◆ Problem set ◆
**A)** According to the subtitles text, why does the writer's wife usually prefer Chinese subtitles?
**B)** Put the lines of the listing, from its first line up to and including the line that contains "the 'Resources' text", into a Markdown table with the columns Row and Line, leaving out blank lines.

Cleaning, muxing, and extracting subtitles using ffmpeg and the Python srt library

I became a huge subtitle user when I met my wife. We both like to watch a lot of non-English/non-Chinese movies, and while I use English subtitles, she prefers to have subtitles in Chinese most of the time since she can read it faster than English.

Over the years of doing this I've acquired quite a lot of knowledge in this area, and built quite a few tools to help. This post is a way of introducing them to the world, and hopefully it will help anyone in a similar predicament to mine.

Things you will need:

Conversion from other formats to SRT

The SRT format is by far my favourite subtitle format. Its spec has its oddities (not least that there is no widely accepted formal spec), but in general if you stick to the accepted commonalities of the format between media players, you'll find it's not only simple, but easy to modify and script around.

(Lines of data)
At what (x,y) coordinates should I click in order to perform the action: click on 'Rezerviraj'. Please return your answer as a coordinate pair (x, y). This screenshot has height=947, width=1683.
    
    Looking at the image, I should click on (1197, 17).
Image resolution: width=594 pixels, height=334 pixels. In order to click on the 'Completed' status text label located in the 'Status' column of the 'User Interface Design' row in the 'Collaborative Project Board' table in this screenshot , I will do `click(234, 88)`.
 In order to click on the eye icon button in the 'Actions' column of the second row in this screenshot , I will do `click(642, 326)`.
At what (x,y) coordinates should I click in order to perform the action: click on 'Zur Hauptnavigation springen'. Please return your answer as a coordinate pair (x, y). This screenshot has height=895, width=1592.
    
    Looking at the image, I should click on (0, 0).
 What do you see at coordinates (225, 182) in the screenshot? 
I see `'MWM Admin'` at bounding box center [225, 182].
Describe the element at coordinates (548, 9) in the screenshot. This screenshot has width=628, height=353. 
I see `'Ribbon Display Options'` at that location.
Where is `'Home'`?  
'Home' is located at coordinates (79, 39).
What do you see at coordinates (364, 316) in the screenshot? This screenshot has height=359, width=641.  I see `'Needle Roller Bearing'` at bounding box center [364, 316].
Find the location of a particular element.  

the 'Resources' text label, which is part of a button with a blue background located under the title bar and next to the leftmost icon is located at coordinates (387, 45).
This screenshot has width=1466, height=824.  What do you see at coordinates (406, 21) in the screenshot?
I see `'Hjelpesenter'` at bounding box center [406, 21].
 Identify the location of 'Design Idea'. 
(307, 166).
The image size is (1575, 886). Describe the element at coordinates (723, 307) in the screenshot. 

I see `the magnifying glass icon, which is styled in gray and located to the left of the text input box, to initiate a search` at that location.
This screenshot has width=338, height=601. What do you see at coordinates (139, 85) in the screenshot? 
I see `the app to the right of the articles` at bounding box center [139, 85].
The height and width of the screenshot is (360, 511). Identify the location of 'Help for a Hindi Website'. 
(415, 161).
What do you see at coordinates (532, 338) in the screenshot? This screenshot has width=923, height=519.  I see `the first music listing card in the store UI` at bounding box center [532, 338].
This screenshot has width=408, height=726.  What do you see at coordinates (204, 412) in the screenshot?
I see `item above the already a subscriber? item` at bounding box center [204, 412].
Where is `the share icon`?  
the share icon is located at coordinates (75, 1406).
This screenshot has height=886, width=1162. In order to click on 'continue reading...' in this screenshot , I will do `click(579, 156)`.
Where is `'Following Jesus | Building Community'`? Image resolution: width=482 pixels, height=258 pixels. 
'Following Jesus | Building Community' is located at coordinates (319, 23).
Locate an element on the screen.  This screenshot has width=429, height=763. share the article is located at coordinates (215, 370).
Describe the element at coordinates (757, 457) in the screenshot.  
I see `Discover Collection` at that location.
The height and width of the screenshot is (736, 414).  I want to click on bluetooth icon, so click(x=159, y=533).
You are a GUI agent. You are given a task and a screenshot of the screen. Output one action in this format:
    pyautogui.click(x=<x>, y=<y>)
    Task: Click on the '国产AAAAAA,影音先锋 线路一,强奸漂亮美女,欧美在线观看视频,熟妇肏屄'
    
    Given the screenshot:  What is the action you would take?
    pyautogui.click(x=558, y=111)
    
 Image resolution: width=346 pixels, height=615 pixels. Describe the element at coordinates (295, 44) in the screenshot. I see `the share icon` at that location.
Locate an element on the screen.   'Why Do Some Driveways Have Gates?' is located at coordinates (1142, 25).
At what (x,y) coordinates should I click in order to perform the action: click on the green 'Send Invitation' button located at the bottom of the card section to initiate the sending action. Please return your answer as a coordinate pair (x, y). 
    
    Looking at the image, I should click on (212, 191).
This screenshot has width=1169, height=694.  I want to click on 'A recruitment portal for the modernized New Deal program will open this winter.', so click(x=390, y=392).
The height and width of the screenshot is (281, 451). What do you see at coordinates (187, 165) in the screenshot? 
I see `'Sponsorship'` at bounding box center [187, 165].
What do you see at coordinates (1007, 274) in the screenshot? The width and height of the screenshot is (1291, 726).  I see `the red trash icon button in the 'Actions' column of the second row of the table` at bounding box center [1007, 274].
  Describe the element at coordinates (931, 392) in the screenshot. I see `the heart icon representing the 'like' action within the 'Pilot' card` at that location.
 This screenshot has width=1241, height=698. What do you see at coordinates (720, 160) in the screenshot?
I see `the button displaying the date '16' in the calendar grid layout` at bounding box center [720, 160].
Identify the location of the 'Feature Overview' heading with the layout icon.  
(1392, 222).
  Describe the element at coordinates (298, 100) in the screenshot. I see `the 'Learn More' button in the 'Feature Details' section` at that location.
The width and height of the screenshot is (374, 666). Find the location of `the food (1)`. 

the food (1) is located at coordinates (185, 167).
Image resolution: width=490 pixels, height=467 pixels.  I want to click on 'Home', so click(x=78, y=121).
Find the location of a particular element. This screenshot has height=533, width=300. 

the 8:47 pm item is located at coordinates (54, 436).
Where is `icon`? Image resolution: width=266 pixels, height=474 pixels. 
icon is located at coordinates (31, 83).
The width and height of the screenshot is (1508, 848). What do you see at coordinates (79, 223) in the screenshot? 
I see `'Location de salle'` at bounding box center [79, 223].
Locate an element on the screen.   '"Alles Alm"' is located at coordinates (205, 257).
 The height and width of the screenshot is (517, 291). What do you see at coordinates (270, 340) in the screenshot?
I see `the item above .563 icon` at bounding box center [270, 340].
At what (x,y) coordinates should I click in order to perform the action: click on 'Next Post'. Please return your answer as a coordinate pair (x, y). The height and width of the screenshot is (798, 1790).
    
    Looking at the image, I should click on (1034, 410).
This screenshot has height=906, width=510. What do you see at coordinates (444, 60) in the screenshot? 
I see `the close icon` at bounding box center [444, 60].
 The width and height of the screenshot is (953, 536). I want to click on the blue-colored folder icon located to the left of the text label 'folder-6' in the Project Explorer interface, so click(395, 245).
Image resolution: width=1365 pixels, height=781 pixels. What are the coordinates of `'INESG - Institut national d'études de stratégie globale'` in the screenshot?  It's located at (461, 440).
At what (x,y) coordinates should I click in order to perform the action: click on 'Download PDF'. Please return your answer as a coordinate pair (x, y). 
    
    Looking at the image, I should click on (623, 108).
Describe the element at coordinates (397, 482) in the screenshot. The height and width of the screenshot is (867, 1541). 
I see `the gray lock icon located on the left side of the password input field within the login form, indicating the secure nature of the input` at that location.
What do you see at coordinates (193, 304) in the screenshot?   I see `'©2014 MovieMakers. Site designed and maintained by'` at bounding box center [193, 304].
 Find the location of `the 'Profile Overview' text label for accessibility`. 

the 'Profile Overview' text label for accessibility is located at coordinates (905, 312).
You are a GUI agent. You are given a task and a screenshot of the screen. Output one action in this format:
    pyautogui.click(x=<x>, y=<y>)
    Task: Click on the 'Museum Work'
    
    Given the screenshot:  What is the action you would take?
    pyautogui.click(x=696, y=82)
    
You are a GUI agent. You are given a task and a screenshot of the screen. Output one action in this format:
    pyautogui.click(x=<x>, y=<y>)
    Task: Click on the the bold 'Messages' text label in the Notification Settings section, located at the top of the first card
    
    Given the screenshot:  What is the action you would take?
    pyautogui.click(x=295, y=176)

◆ Answers to each task ◆
**A)** She can read Chinese faster than English.

**B)**
| Row | Line |
|---|---|
| 1 | At what (x,y) coordinates should I click in order to perform the action: click on 'Rezerviraj'. Please return your answer as a coordinate pair (x, y). This screenshot has height=947, width=1683. |
| 2 |     Looking at the image, I should click on (1197, 17). |
| 3 | Image resolution: width=594 pixels, height=334 pixels. In order to click on the 'Completed' status text label located in the 'Status' column of the 'User Interface Design' row in the 'Collaborative Project Board' table in this screenshot , I will do `click(234, 88)`. |
| 4 |  In order to click on the eye icon button in the 'Actions' column of the second row in this screenshot , I will do `click(642, 326)`. |
| 5 | At what (x,y) coordinates should I click in order to perform the action: click on 'Zur Hauptnavigation springen'. Please return your answer as a coordinate pair (x, y). This screenshot has height=895, width=1592. |
| 6 |     Looking at the image, I should click on (0, 0). |
| 7 |  What do you see at coordinates (225, 182) in the screenshot?  |
| 8 | I see `'MWM Admin'` at bounding box center [225, 182]. |
| 9 | Describe the element at coordinates (548, 9) in the screenshot. This screenshot has width=628, height=353.  |
| 10 | I see `'Ribbon Display Options'` at that location. |
| 11 | Where is `'Home'`?   |
| 12 | 'Home' is located at coordinates (79, 39). |
| 13 | What do you see at coordinates (364, 316) in the screenshot? This screenshot has height=359, width=641.  I see `'Needle Roller Bearing'` at bounding box center [364, 316]. |
| 14 | Find the location of a particular element.   |
| 15 | the 'Resources' text label, which is part of a button with a blue background located under the title bar and next to the leftmost icon is located at coordinates (387, 45). |